◆ **Problem**
Only the lines from the one that contains "Viewport: 302px width, 200px height." through the last line of the data below should be duplicated, exactly and without pictures.
Working data START
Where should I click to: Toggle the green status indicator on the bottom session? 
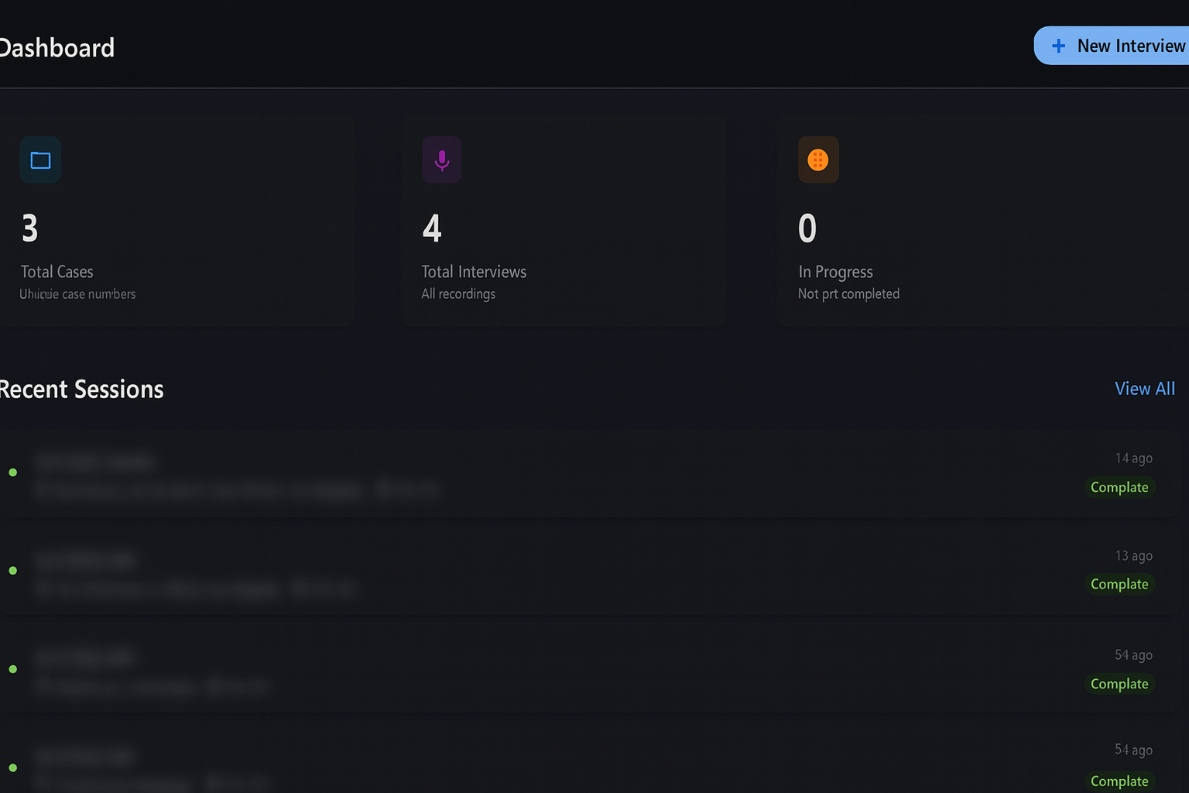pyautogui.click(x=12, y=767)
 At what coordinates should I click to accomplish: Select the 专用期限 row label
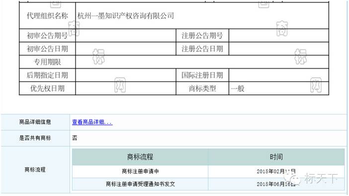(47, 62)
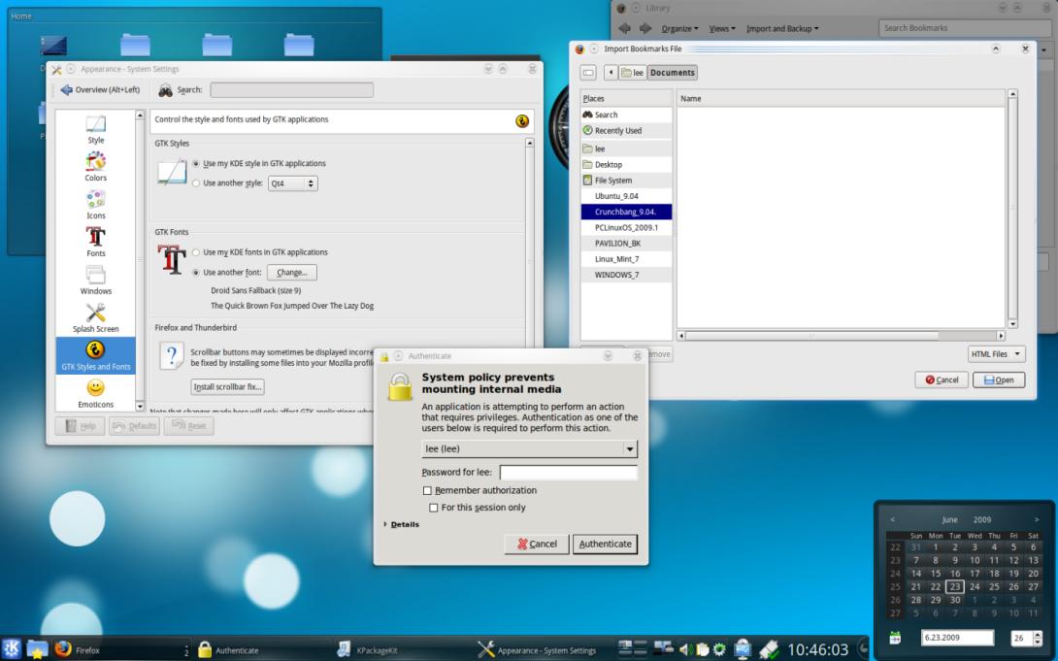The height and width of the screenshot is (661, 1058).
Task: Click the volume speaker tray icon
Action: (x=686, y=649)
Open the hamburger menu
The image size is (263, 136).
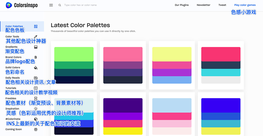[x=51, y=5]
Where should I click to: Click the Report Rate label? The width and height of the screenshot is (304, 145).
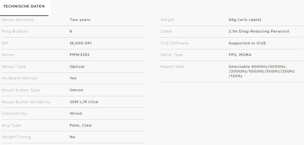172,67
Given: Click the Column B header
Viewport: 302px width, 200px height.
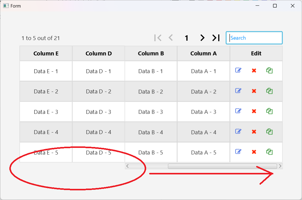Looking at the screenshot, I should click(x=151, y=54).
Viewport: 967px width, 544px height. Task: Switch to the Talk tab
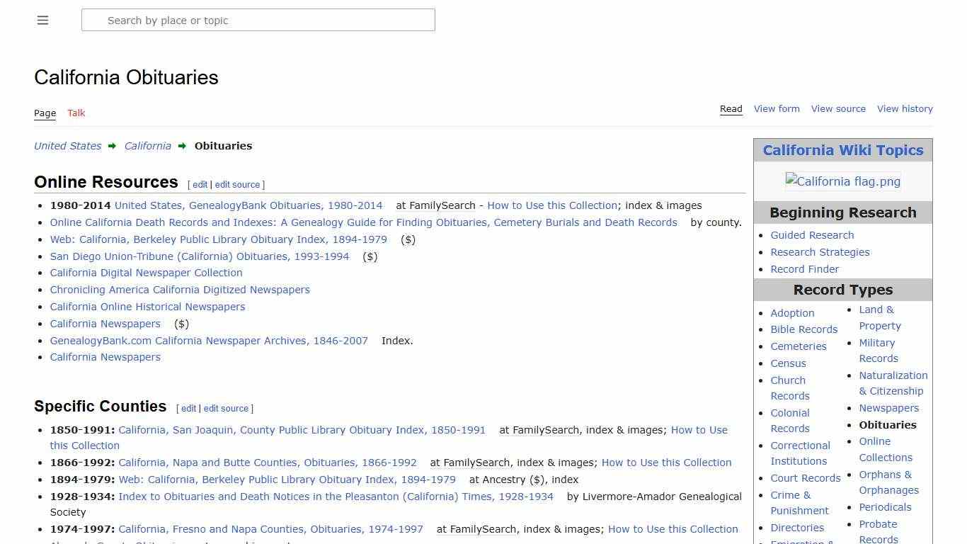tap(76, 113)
Working data END
◆ **Answer box**
Viewport: 302px width, 200px height.
Looking at the screenshot, I should click(x=151, y=54).
Viewport: 967px width, 544px height. Task: Switch to the Talk tab
tap(76, 113)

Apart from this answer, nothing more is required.